The Authors briefly discuss both laser photocoagulation and intravitreal injection of VEGF inhibitors. One or two sentences to further clarify the limitations of these current therapeutic strategies would be beneficial.
There are many other potential novel treatment avenues being explored for DR. Although the focus of this manuscript is on arginase, to provide a more balanced assessment it would be nice to add a separate small section or a paragraph in the discussion on these. For instance, the section or paragraph could include information on the following: the use of angiogenesis inhibitors; modulation of neurotrophic factors; Mesenchymal stem cells; Endothelial progenitor cells; gene therapeutic approaches: PEDF, VEGF, sFlt-1, Flt23k.
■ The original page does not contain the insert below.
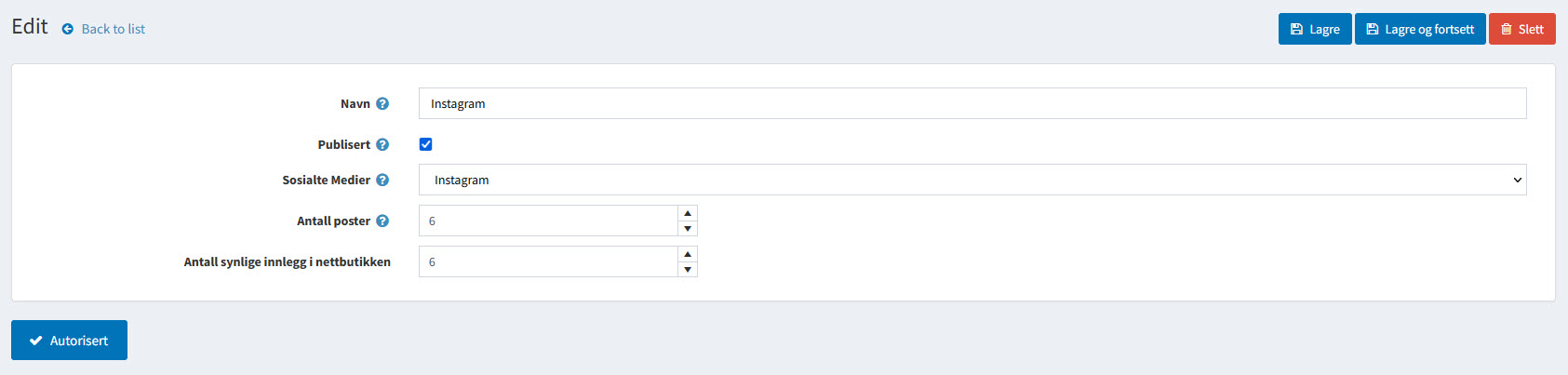1568x375 pixels.
Task: Click the checkmark icon on Autorisert
Action: click(36, 342)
Although the role of arginase has been well established in diabetes and reviewed previously. Some more background would help the reader, with a particular focus on its use in patients to supplement the information given in animal models. This does not have to be extensive, but the authors could consider adding a small section or paragraph. As an example: Kovamees et al 2016 JCEM and similar work.
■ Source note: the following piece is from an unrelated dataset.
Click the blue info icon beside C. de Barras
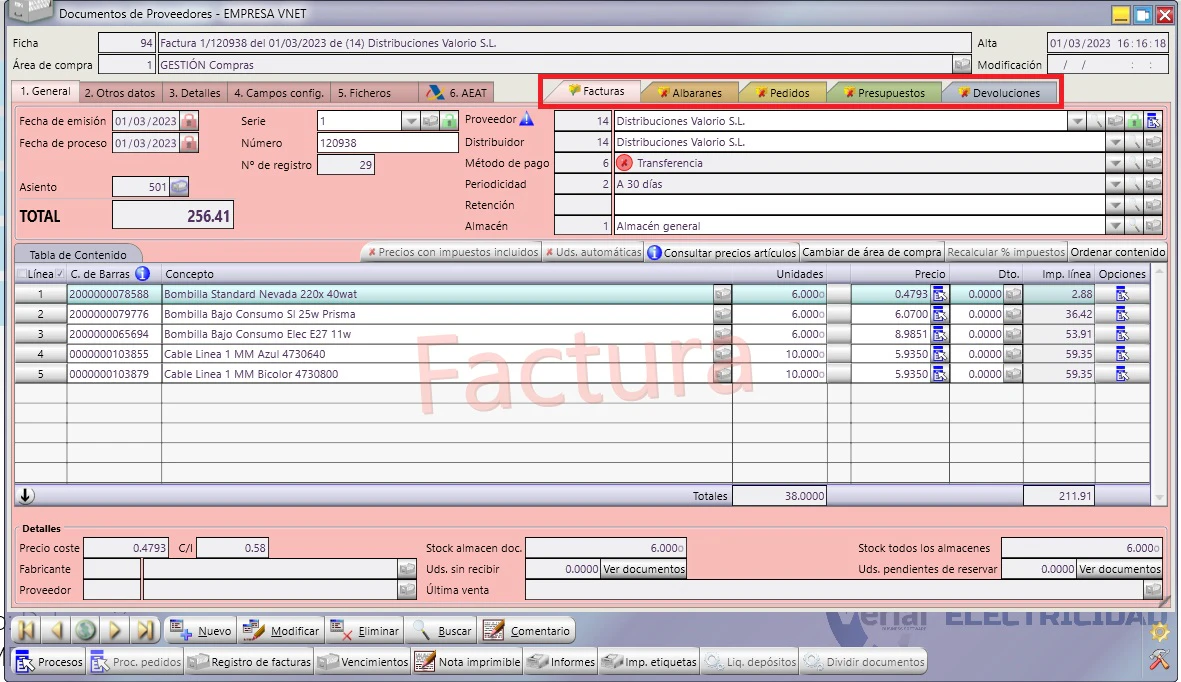coord(142,274)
Section 3 would be helped with a table summarizing some of the findings from the animal models.
Some further speculation of potential redundancy/compensation between isoforms in should be added.
The authors end the discussion with a number of questions that need to be answered. It may be nice to have the authors own insight on how these might be addressed. E.g. Development of specific arginase inhibitors for the elucidation of the Isoforms contradictory or complimentary roles.
Minor comments
Check for needed hyphenation. E.g. anti-VEGF. Add “therapy” to Keywords. Eye surgery may also be needed in extreme cases of DR were laser photocoagulation is not possible. This should be mentioned in the introduction. Vitrectomy. Additionally, there is focal and panretinal photocoagulation. E.g. Line 45. Perhaps the authors could add some speculation on early diagnostics for DR? E.g. From the use of molecular markers or better imaging for improved screening. Line 54 “far, the treatments have been only partially effective and/or accompanied by adverse side effects [14-“ Remove “and/or” write out sentence: effective or accompanied by adverse effects or both. Line 80 , “ornithine decarboxylase (ODC) pathway for production of different polyamines through sequential” Add “the” in front of production. Line 124, “Thus, increased levels of arginase expression could be a tool for limiting inflammation in retina and” Add “the” before retina. Figure 1 is mentioned in Section 2.1 but is located in section 2.2. Figure 2 is mentioned in Section 2.2 but is located in section 2.3. Figure 2 Line numbering within figure. Line 132, The authors use the number 3 for number of isoforms then in Line 133 you use the word three. Change number 3 to the word three. Figure 3, you have an A and B part you do not mention these separate parts in the text or in the accompanying figure legend. Line 295, “depletes L-arginine in macrophages, there will be not be enough L-arginine available for iNOS. This” Fix “be not be enough”.